Da ist er wieder – der komische Punkt.
Ich erinnere mich gut, wie es mir mit Finlay damals ging – allerdings war Finlay da schon 6 Jahre alt, weil ich mit ihm einen anderen Weg gegangen bin als jetzt mit Duncan. Es ist ein merkwürdiger Punkt, finde ich. Denn am Anfang war für mich mit meinen beiden jungen Pferden ganz klar, was es so zu lernen gibt. Vom ersten Führen über Spaziergänge, grundlegende Bodenarbeit bis zum anreiten und alles was da so drum und dran hängt, ist für mich eindeutig, welche Basis ich haben möchte mit meinem Pony. Und dann – gefühlt sehr plötzlich, obwohl das natürlich nicht stimmt – geht das alles. Als wir am Sonntag unterwegs waren, wurde mir wieder einmal klar, wie entspannt Duncan und ich inzwischen durchs Gelände tingeln. Alles, was für unsere heiß geliebten Ausflüge nötig ist, können wir zwei jetzt. (Einige Dinge müssen noch extra geübt werden, na klar, aber das sind dann Spezialthemen wie Autobahnbrücken o.ä.)

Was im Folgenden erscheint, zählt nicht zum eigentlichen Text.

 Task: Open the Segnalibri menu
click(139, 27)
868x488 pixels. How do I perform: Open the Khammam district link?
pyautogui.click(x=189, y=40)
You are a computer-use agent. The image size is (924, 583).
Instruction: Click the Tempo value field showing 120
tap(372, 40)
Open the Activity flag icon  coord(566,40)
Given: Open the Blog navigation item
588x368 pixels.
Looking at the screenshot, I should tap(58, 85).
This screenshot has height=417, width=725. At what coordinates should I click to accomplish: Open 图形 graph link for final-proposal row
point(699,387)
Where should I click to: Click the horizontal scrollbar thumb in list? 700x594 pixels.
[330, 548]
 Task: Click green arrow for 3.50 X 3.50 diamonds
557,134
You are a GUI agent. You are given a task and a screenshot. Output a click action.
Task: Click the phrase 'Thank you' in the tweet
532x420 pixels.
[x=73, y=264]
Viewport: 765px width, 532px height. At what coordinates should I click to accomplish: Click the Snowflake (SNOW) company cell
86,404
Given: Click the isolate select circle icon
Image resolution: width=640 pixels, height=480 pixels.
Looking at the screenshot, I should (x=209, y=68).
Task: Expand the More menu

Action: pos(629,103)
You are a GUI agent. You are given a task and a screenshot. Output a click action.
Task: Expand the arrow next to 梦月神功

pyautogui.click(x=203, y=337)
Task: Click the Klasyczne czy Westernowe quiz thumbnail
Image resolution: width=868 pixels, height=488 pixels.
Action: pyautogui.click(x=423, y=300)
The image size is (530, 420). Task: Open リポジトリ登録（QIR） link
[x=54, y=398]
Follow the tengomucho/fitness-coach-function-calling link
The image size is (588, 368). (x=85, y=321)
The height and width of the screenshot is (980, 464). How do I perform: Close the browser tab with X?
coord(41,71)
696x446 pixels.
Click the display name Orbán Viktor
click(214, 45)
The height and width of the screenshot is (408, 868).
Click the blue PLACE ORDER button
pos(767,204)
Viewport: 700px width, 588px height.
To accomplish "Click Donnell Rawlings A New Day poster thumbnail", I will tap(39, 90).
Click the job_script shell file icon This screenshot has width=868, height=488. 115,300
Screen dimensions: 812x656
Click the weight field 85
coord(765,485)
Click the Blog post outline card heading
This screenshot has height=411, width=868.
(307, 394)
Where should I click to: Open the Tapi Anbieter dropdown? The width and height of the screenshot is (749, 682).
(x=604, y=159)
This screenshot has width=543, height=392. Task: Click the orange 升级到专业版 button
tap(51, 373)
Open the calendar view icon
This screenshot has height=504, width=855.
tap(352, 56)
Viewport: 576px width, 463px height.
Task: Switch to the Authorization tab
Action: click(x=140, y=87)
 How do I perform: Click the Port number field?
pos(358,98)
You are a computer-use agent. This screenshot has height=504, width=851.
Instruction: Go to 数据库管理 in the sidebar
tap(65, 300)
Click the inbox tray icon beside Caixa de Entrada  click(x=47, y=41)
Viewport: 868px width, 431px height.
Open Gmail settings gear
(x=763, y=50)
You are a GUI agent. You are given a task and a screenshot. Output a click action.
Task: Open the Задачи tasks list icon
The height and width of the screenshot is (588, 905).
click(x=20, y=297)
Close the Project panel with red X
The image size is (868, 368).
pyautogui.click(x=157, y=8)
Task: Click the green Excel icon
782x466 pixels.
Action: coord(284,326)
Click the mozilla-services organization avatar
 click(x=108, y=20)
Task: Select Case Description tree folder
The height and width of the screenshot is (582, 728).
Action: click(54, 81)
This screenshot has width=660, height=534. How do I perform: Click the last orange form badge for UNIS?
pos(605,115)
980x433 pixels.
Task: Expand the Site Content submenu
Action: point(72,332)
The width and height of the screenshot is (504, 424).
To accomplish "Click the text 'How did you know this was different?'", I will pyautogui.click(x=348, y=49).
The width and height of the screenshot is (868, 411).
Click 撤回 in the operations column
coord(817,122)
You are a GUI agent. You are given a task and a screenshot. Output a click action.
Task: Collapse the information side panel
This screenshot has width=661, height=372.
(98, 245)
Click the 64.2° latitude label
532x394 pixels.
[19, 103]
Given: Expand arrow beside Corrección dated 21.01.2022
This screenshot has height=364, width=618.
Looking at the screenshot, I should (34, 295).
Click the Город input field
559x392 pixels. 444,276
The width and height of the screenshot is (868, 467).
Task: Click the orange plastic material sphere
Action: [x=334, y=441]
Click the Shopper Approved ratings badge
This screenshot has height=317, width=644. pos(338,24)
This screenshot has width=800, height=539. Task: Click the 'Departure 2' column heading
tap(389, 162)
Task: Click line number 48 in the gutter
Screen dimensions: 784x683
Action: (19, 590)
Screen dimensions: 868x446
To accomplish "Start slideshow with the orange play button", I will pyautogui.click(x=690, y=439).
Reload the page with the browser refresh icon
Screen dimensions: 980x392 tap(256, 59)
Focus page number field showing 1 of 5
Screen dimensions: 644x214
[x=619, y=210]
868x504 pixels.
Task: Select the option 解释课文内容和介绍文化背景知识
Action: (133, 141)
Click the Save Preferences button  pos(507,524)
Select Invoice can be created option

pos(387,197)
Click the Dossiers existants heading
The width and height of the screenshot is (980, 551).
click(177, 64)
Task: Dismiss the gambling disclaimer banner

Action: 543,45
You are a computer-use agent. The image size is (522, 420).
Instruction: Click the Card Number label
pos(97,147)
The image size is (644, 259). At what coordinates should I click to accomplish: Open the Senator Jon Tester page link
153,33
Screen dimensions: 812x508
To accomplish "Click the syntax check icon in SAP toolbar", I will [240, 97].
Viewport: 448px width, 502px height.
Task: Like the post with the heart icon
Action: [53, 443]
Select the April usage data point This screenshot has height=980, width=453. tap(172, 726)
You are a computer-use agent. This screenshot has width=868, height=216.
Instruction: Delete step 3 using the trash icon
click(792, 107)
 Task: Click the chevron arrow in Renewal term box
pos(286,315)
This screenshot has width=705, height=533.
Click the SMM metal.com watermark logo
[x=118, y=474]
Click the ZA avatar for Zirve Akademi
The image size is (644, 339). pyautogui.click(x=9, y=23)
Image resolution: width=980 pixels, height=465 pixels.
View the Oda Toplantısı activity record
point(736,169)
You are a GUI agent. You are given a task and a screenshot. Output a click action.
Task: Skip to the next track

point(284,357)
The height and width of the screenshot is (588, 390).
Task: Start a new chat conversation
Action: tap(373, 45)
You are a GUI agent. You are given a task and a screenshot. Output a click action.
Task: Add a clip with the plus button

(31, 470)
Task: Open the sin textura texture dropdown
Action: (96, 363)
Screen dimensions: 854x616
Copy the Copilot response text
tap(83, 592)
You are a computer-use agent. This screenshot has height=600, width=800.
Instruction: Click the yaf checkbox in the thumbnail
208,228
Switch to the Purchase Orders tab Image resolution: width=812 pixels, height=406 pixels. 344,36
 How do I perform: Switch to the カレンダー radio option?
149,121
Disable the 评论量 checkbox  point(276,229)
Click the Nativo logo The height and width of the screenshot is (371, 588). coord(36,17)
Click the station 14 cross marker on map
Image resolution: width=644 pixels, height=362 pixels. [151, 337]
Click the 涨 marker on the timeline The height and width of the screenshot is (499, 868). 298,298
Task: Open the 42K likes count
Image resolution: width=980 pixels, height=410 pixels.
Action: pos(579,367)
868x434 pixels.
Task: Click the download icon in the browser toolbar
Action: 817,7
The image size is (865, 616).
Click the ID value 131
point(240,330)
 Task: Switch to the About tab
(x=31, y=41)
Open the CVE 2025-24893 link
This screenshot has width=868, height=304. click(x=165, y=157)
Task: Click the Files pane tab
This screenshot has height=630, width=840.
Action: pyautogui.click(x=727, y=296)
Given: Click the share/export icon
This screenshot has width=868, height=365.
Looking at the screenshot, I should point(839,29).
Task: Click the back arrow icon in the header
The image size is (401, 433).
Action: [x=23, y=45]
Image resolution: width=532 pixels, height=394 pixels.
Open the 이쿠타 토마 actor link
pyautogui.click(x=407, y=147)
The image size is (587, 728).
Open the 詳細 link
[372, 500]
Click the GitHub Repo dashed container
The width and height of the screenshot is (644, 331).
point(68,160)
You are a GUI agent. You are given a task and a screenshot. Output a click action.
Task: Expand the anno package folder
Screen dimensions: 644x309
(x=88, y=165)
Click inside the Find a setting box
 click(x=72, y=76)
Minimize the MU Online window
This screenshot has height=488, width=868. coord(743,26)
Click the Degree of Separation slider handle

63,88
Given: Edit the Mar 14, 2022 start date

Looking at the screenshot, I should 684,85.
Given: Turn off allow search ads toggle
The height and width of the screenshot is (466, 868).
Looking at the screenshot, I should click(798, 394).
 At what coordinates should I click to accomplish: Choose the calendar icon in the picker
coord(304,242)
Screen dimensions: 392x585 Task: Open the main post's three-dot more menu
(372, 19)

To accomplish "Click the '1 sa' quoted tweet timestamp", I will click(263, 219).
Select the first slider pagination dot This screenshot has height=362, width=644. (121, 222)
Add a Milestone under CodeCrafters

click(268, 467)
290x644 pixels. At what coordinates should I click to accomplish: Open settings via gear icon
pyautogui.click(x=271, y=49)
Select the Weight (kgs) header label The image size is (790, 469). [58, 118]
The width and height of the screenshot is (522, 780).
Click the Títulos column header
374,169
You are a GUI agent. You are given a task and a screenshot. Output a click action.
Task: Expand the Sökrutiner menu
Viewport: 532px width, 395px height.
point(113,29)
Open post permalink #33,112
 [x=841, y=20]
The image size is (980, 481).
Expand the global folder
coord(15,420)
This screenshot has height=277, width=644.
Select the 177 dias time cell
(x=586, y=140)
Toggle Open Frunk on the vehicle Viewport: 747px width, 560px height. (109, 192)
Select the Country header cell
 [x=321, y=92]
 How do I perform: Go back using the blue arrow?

Und jetzt geht´s los mit der Zielsuche. Naja, irgendwann wollen wir zumindest mal wieder einen kleinen Distanzritt machen. Da ist der Weg vorgezeichnet: Kondition aufbauen, möglichst unterschiedliche Gelände besuchen, das anständige Zusammensein mit fremden Pferden üben. Das alles ist kein Hexenwerk – für einen Einführungsritt von 30km braucht es noch keinen Trainingsplan, keine Pulsuhr oder etwas derart kompliziertes. Und wenn es mal so sein sollte, dass wir so etwas brauchen, dann sind das Dinge, die ICH lernen muss. Mein Pony schaut auf keinen Plan, der läuft einfach mit mir los.
Was also soll Duncan jetzt lernen? Und da ist er wieder: der Nebel in Tüten. Denn natürlich soll Duncan lernen und üben, mich gesund zu tragen. Er soll ausbalanciert werden und kräftiger, damit er mich schadlos tragen und sich möglichst verschleißfrei bewegen kann. Und wie ich ihn da hin trainiere, das hängt schwer davon ab, welchen Ausbilder ich zu Rate ziehe. Und genau diese Tatsache macht mir gerade wieder das Leben schwer. Denn wenn man sich umschaut in der Reiterwelt, gibt es viele, viele Menschen, die uns genau erklären können, wie wir unser Pferd korrekt ausbilden. Nur leider sagt jeder was anderes und es wird sich auch ganz direkt widersprochen. Auf welche Höhe gehören Kopf und Hals? Was ist das richtige Tempo? Wie reitet man am besten seitwärts – mit Biegung oder ohne, mit viel Abstellung oder wenig? Welches Zaumzeug und welche Zügelführung ist das beste für mein Pferd? Welche Gangart ist die, in der es sich am besten bewegt und trainiert? Brauche ich Stangen, Hütchen, viel Platz oder wenig, tiefen oder flachen Boden? Soll ich lieber viel reiten, viel longieren oder viel Handarbeit machen? Doppellonge, Freiarbeit? Soll mein Pferd sich viel biegen, viele Kreise und Kringel laufen oder lieber ganz viel geradeaus?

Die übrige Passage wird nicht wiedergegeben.